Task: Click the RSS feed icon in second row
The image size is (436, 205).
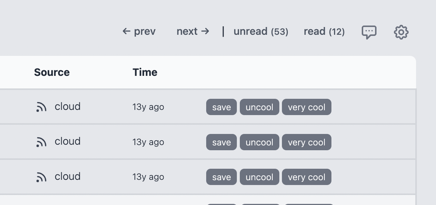Action: [x=41, y=142]
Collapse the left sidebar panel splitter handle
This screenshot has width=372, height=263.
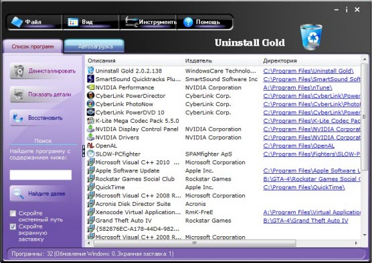point(83,151)
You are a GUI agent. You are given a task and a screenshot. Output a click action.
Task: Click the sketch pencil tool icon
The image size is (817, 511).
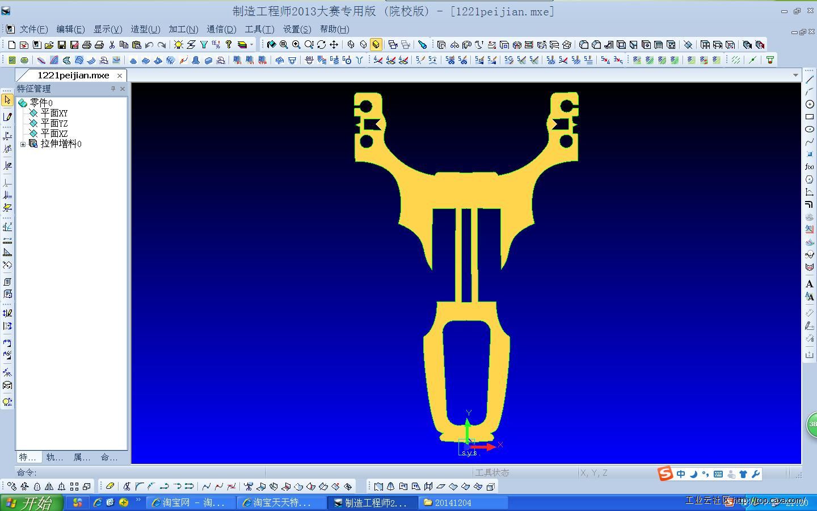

Brief: Each line of the material that has the word "icon" belongs in the answer.

Expected answer:
Task: Click the RSS feed icon in second row
Task: Click the sketch pencil tool icon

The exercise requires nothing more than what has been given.